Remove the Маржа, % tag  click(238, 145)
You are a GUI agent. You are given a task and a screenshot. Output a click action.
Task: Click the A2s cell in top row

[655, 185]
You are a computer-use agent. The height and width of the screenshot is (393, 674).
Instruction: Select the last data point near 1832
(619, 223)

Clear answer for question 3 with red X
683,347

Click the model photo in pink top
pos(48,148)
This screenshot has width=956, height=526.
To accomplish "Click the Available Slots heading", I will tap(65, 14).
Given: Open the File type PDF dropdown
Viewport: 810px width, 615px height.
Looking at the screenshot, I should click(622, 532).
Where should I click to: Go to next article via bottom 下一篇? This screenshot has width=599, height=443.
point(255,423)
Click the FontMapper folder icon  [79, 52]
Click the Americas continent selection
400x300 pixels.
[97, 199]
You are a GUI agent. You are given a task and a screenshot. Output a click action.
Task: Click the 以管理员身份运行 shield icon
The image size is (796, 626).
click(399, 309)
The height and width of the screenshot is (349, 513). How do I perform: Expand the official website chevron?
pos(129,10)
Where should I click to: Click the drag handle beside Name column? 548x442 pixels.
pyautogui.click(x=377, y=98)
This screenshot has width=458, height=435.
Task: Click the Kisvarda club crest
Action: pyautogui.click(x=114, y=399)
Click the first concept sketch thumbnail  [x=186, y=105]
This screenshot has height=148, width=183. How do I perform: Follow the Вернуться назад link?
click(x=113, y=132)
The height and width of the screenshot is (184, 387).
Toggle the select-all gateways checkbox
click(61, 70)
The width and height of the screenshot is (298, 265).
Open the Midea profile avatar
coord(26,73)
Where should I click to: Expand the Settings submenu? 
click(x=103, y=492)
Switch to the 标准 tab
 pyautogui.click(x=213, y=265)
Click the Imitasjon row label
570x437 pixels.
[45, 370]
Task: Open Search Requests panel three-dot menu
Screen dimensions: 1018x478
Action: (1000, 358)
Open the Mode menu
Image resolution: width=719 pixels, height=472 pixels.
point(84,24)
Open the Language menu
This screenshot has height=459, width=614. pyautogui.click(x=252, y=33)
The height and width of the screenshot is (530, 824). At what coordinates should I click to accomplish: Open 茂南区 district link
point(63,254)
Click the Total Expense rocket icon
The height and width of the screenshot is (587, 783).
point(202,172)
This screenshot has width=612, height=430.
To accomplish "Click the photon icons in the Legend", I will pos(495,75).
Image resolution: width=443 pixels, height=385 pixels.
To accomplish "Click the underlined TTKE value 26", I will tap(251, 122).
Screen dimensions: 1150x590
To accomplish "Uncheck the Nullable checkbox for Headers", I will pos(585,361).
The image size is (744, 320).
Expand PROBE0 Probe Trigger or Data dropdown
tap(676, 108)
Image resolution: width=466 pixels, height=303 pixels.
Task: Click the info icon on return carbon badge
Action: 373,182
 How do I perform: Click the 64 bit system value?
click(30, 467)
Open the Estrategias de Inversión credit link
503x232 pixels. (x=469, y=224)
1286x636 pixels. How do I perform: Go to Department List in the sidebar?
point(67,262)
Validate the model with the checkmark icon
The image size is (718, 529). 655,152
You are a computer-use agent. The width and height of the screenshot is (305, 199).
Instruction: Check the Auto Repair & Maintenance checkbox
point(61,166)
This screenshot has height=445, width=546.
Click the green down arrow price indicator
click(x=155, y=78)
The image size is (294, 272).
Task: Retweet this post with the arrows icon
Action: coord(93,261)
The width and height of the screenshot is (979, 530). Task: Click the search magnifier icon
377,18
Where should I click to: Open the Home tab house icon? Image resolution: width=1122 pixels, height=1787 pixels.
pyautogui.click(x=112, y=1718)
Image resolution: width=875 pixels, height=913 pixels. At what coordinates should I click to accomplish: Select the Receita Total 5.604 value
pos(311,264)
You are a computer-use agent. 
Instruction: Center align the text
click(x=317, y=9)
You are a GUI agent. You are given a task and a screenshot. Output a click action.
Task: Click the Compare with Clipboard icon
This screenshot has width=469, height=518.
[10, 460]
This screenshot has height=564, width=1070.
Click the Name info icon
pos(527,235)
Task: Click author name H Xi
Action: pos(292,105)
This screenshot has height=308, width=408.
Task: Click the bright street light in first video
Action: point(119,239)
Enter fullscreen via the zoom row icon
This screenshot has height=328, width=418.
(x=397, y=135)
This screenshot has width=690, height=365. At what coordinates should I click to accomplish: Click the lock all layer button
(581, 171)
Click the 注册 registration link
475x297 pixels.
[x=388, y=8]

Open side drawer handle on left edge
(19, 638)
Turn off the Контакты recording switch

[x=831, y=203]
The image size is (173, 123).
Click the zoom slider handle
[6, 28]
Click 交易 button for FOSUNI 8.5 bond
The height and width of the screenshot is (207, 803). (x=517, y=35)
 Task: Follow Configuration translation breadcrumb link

GIVEN EXERCISE =
Give the lines above, from the line with "The image size is (744, 320)." up to and including the line with "pyautogui.click(x=112, y=1718)", as a numbered list, leaving out any blank lines.

ANSWER TO THIS EXERCISE =
1. The image size is (744, 320).
2. Expand PROBE0 Probe Trigger or Data dropdown
3. tap(676, 108)
4. Image resolution: width=466 pixels, height=303 pixels.
5. Task: Click the info icon on return carbon badge
6. Action: 373,182
7.  How do I perform: Click the 64 bit system value?
8. click(30, 467)
9. Open the Estrategias de Inversión credit link
10. 503x232 pixels. (x=469, y=224)
11. 1286x636 pixels. How do I perform: Go to Department List in the sidebar?
12. point(67,262)
13. Validate the model with the checkmark icon
14. The image size is (718, 529). 655,152
15. You are a computer-use agent. The width and height of the screenshot is (305, 199).
16. Instruction: Check the Auto Repair & Maintenance checkbox
17. point(61,166)
18. This screenshot has height=445, width=546.
19. Click the green down arrow price indicator
20. click(x=155, y=78)
21. The image size is (294, 272).
22. Task: Retweet this post with the arrows icon
23. Action: coord(93,261)
24. The width and height of the screenshot is (979, 530). Task: Click the search magnifier icon
25. 377,18
26. Where should I click to: Open the Home tab house icon? Image resolution: width=1122 pixels, height=1787 pixels.
27. pyautogui.click(x=112, y=1718)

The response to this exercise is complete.